== What you have to do ==
Find the string "screenshot" in the records and copy each line where it occurs.

== Provided records ==
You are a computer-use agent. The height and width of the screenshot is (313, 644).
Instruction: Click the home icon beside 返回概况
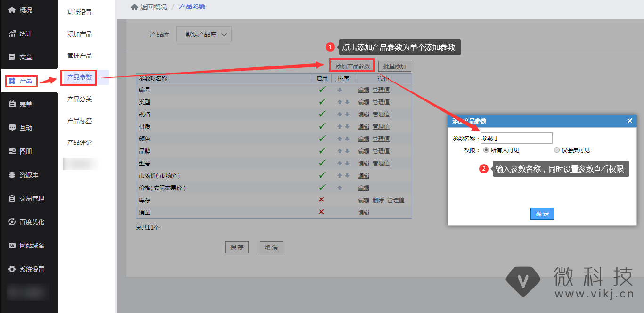point(134,7)
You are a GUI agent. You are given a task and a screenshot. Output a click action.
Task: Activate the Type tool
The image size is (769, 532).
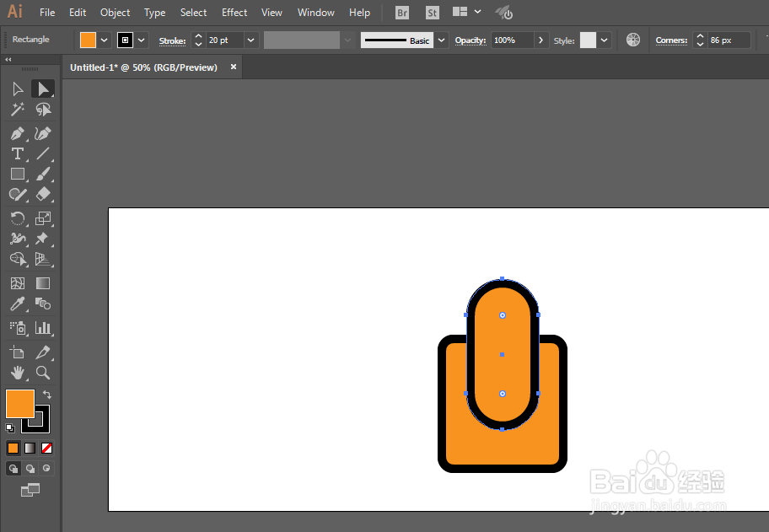17,154
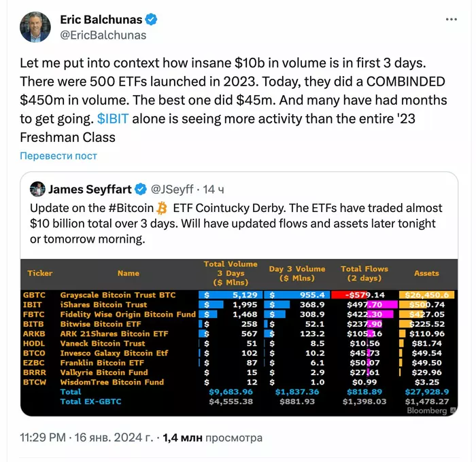
Task: Click "Перевести пост" to translate
Action: [58, 155]
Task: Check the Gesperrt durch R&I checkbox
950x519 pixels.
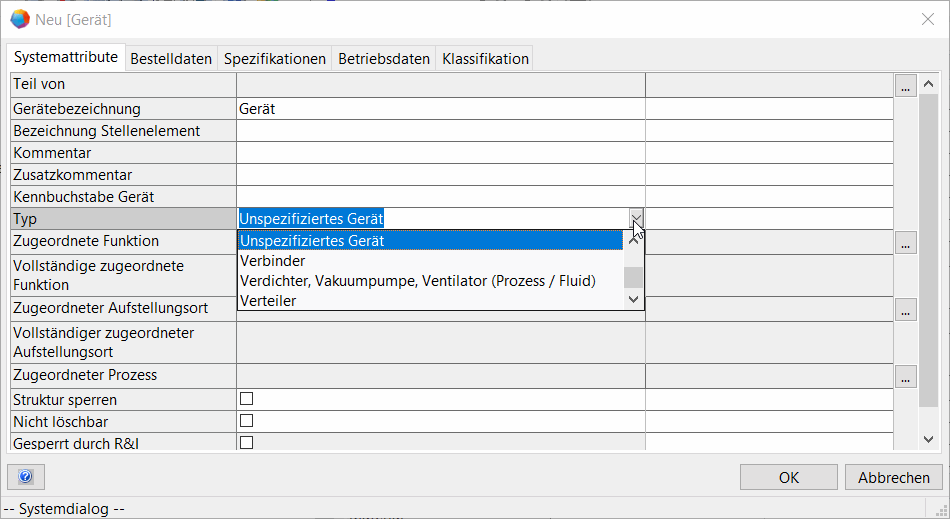Action: click(246, 442)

== Solved exercise ==
You are a computer-use agent. The height and width of the screenshot is (313, 644).
You are a GUI agent. You are given a task and a screenshot. Output a click action.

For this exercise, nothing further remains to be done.